Study material: Begin
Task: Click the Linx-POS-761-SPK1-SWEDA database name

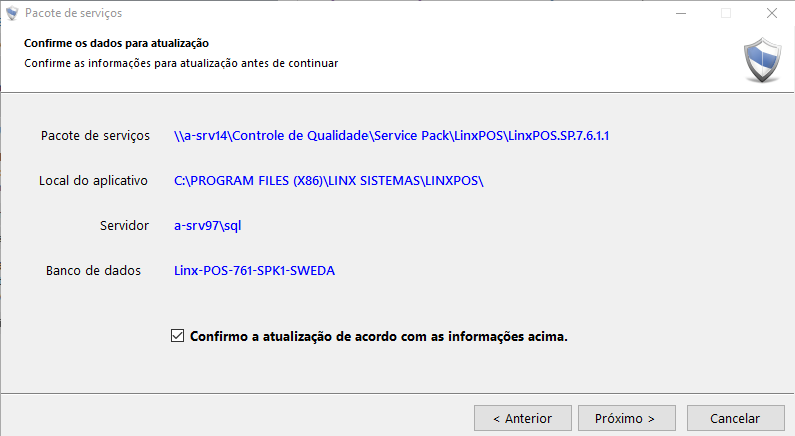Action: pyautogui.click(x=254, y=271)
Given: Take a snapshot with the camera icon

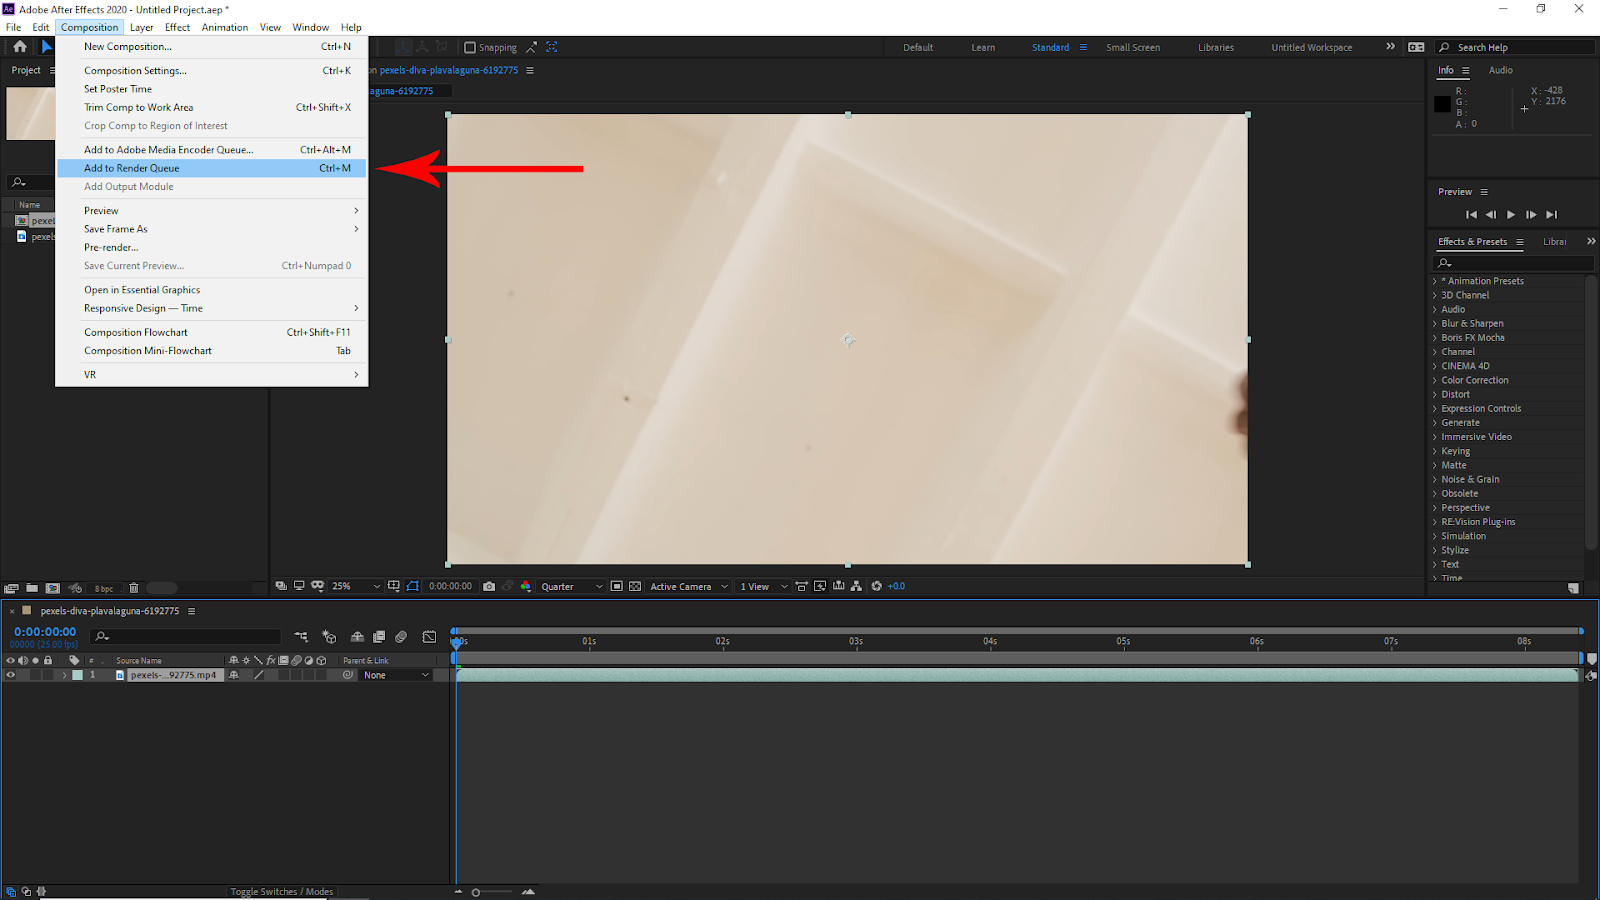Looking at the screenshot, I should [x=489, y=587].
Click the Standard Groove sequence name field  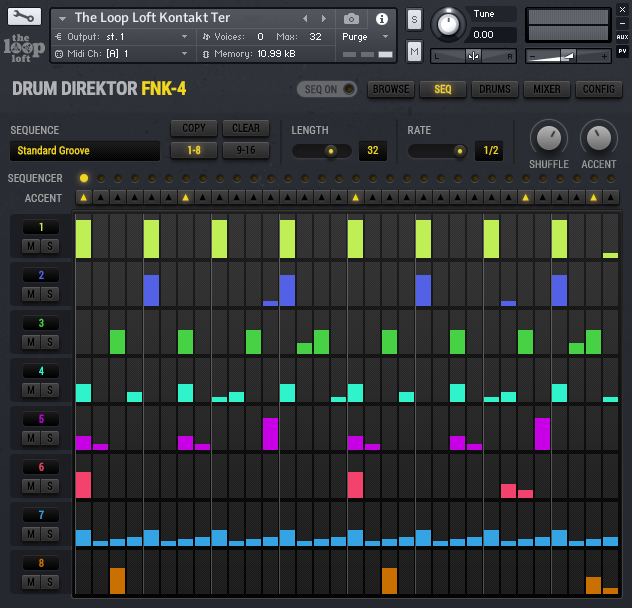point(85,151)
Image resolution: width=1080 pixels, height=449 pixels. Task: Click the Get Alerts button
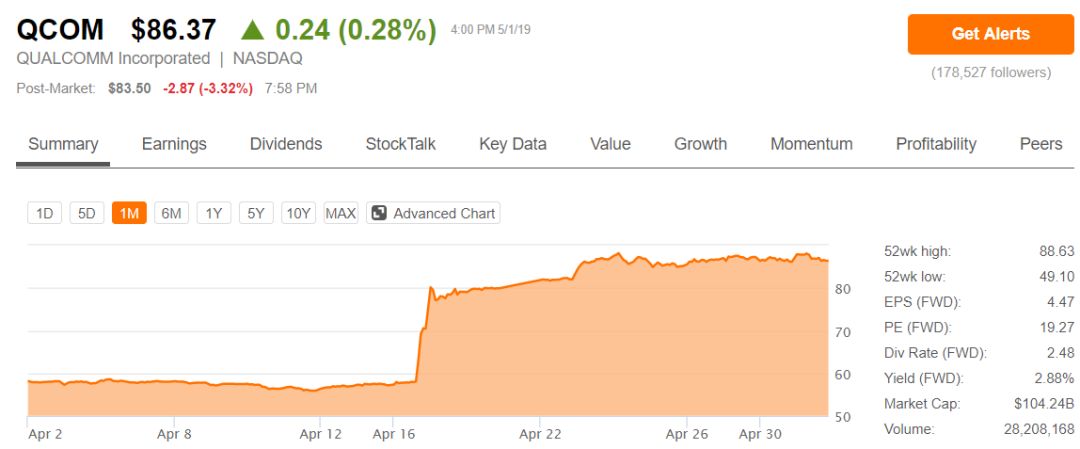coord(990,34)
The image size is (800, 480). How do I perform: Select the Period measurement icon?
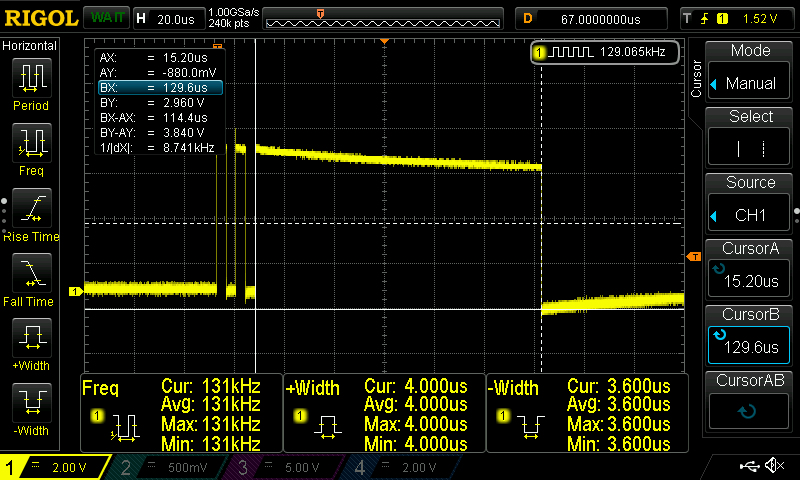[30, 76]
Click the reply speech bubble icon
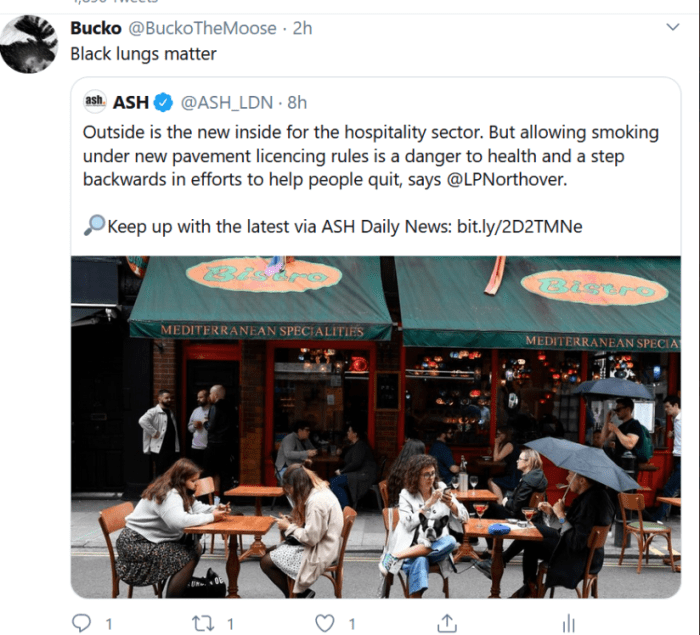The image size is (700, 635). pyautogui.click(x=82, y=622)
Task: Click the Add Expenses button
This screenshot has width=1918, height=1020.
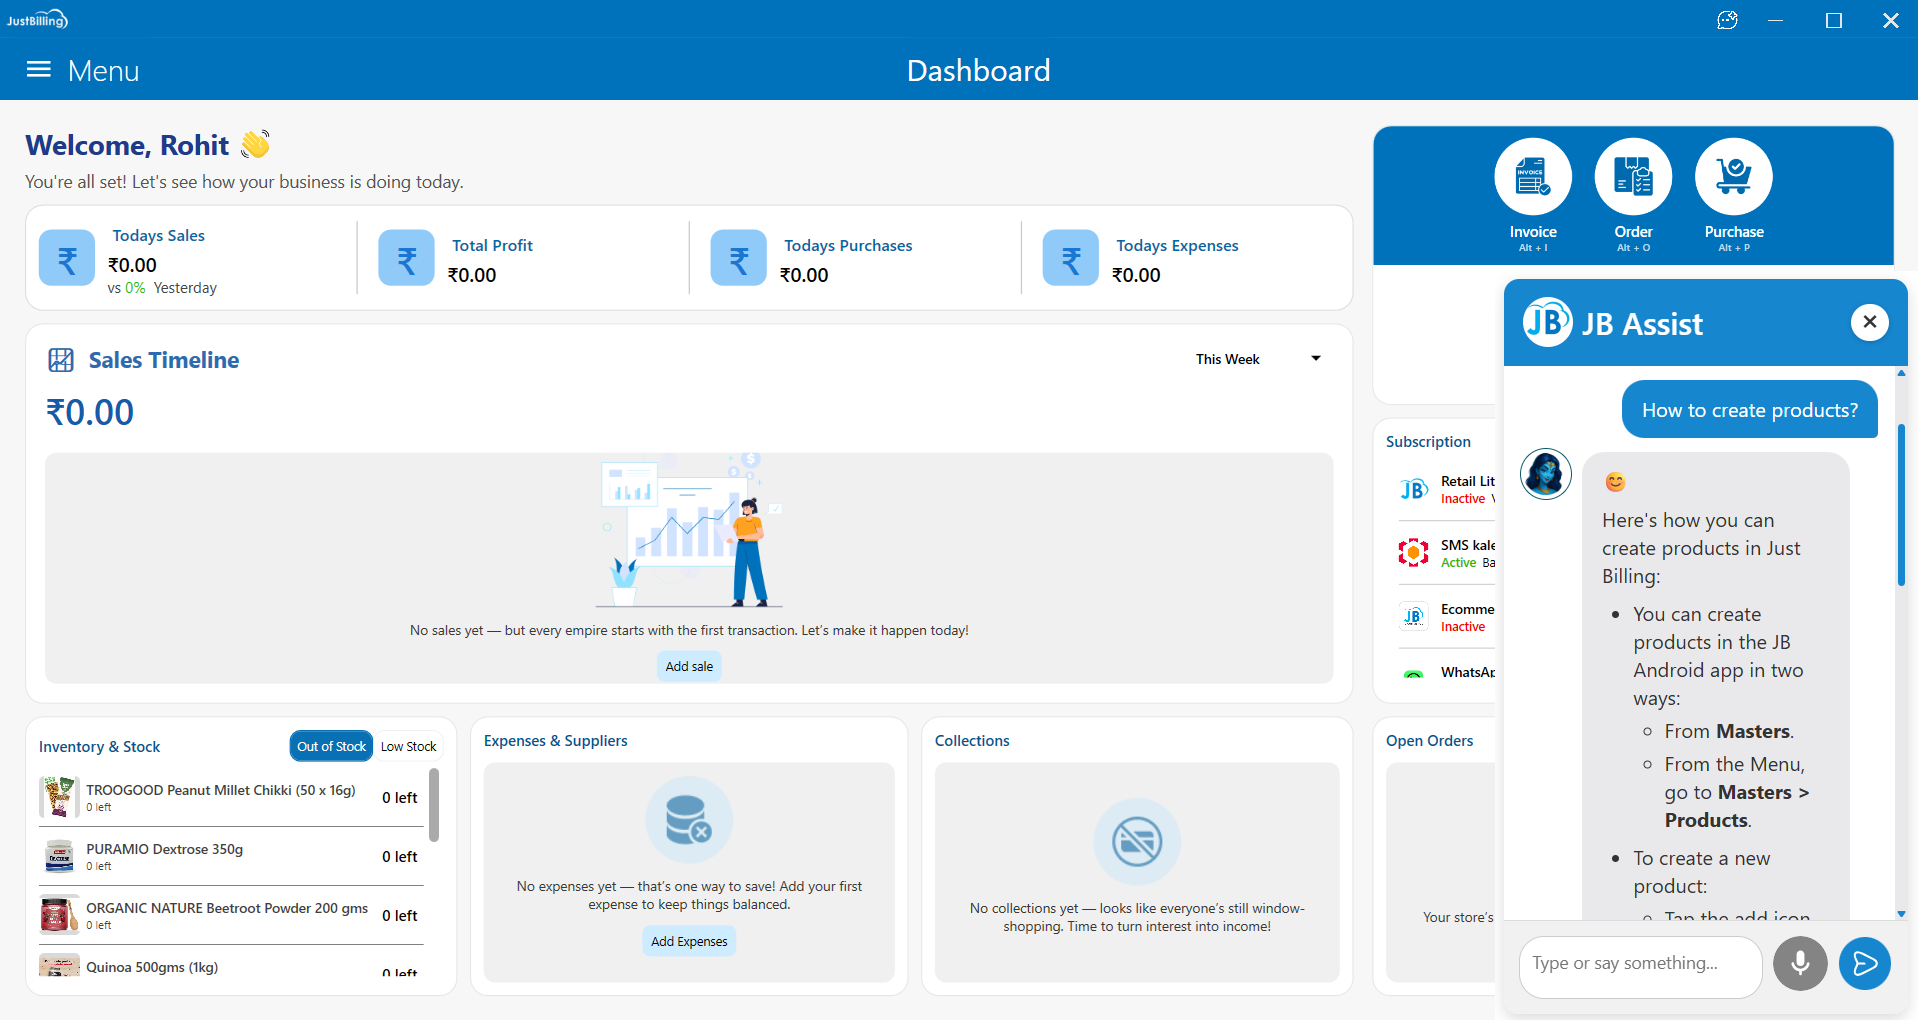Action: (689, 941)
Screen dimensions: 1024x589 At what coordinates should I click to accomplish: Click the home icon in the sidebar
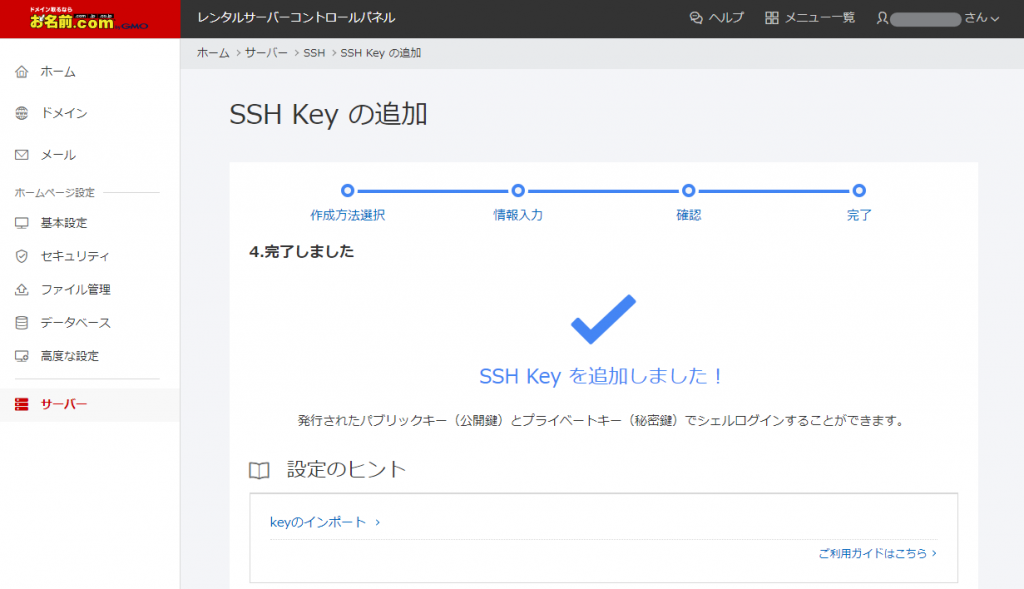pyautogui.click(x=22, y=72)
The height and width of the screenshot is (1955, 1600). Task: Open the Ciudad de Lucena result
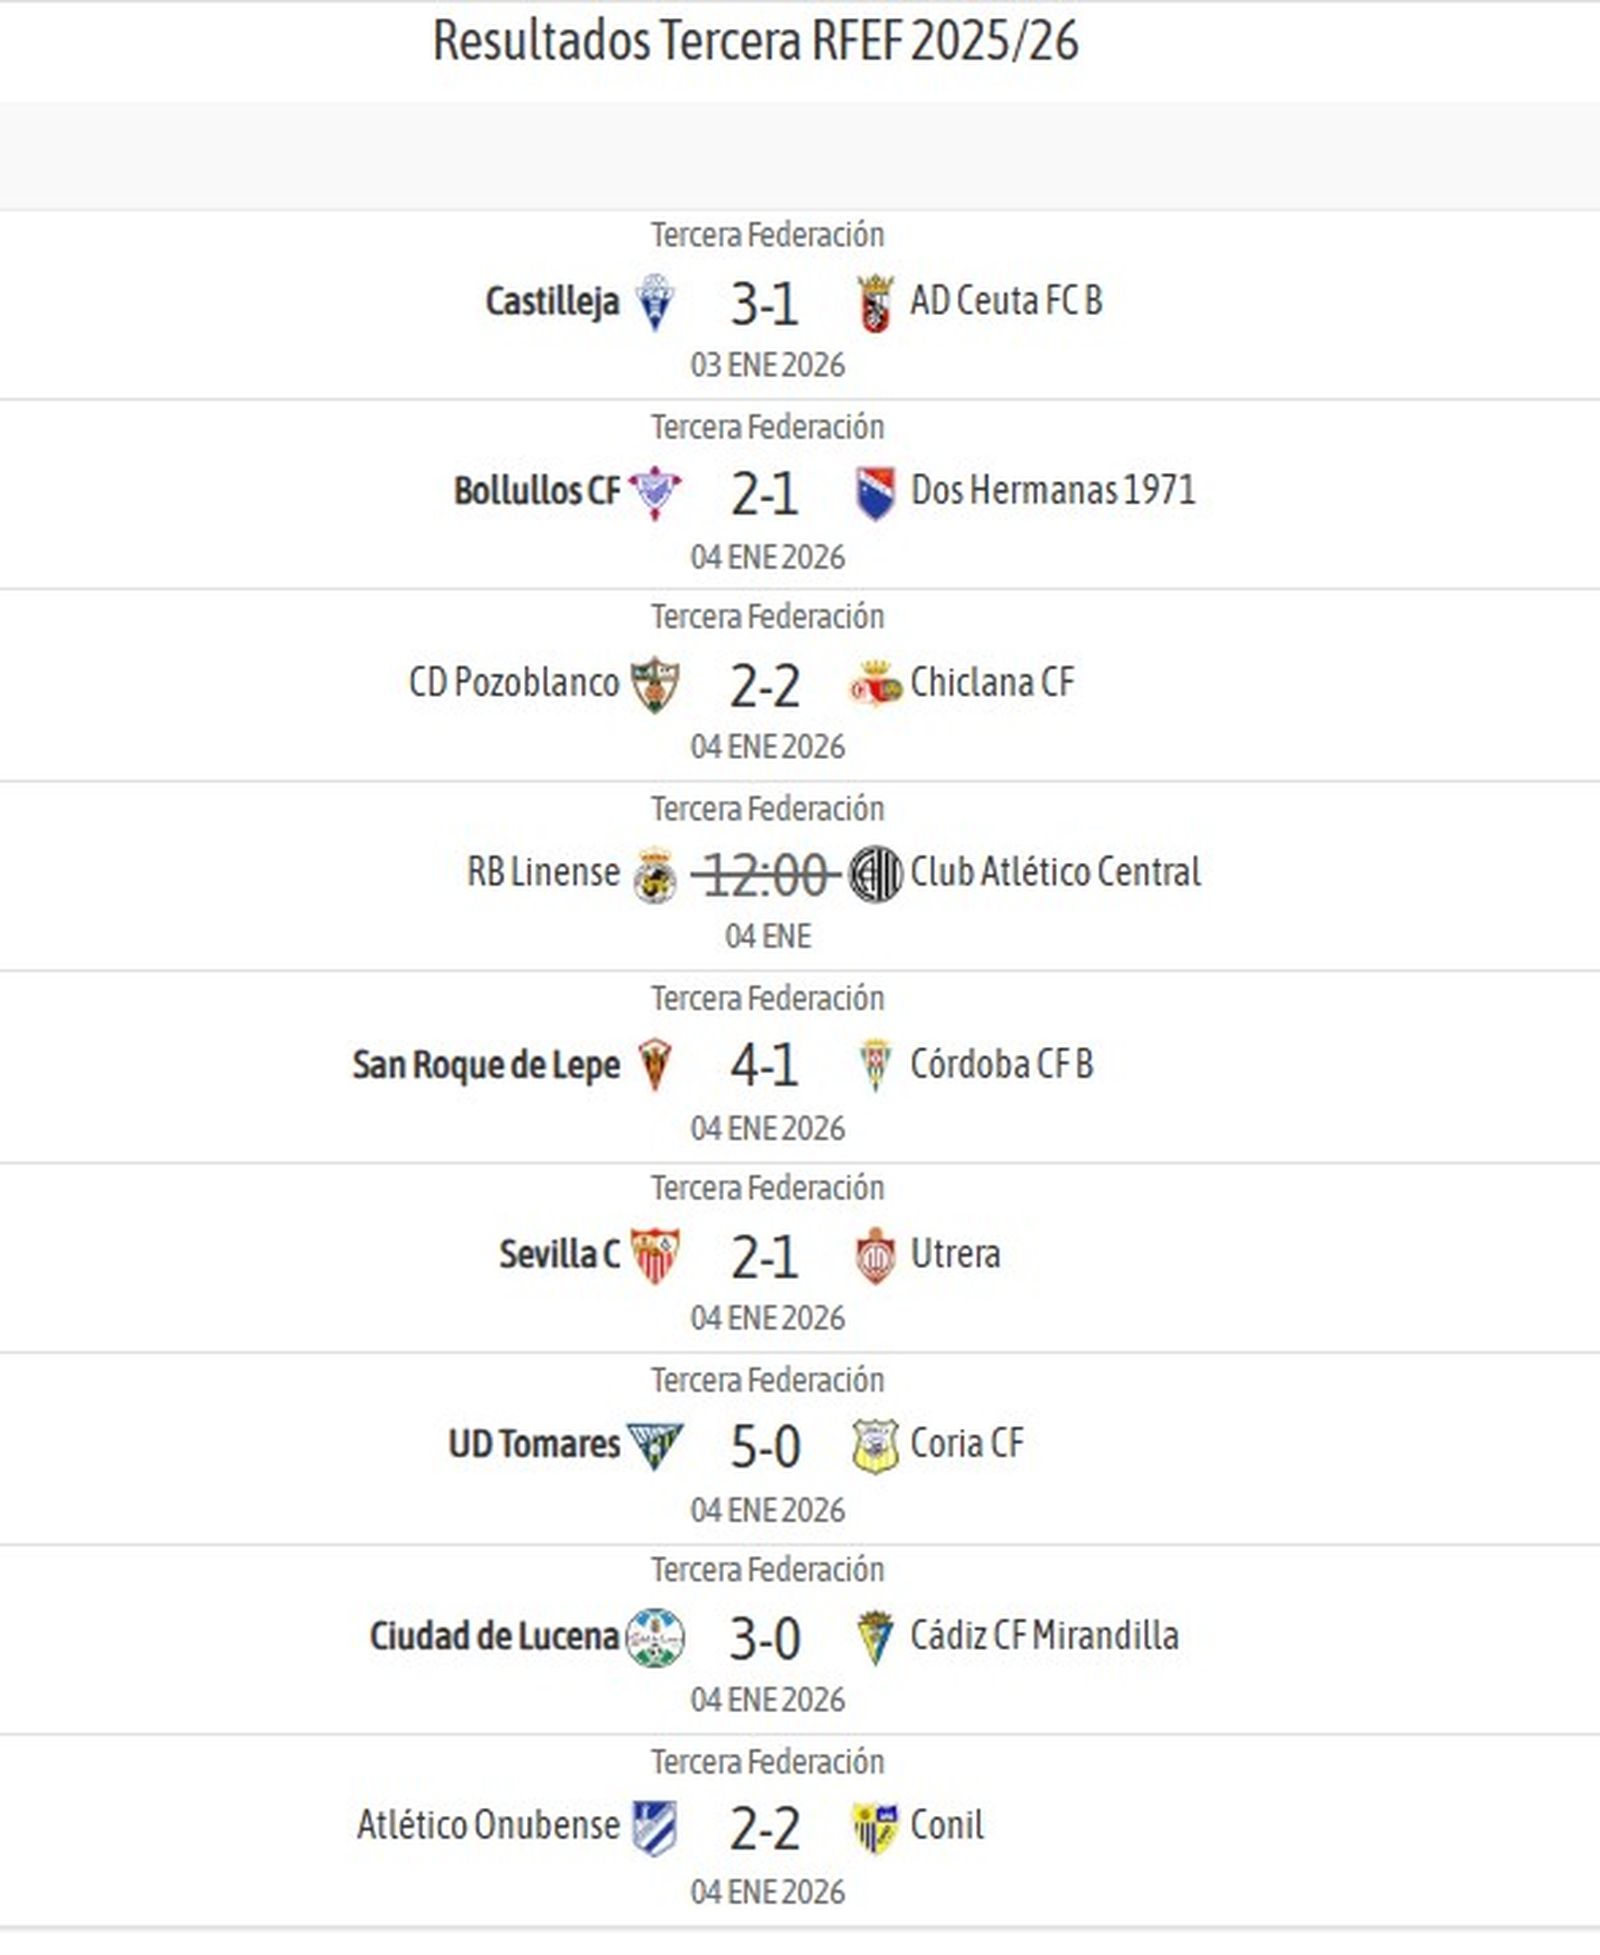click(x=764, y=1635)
Study material: End
**Your assignment**
Beginning at the line that contains "The image size is (800, 480).", copy each remaining line of the records exactly, through the final one. Omit the pictures.

**Answer box**
The image size is (800, 480). How do I perform: Select the Period measurement icon?
[30, 76]
Click the reply speech bubble icon
The image size is (700, 635). pyautogui.click(x=82, y=622)
Task: Click the Add Expenses button
This screenshot has width=1918, height=1020.
Action: (689, 941)
Screen dimensions: 1024x589 At what coordinates should I click to accomplish: Click the home icon in the sidebar
pyautogui.click(x=22, y=72)
The height and width of the screenshot is (1955, 1600). Task: Open the Ciudad de Lucena result
click(x=764, y=1635)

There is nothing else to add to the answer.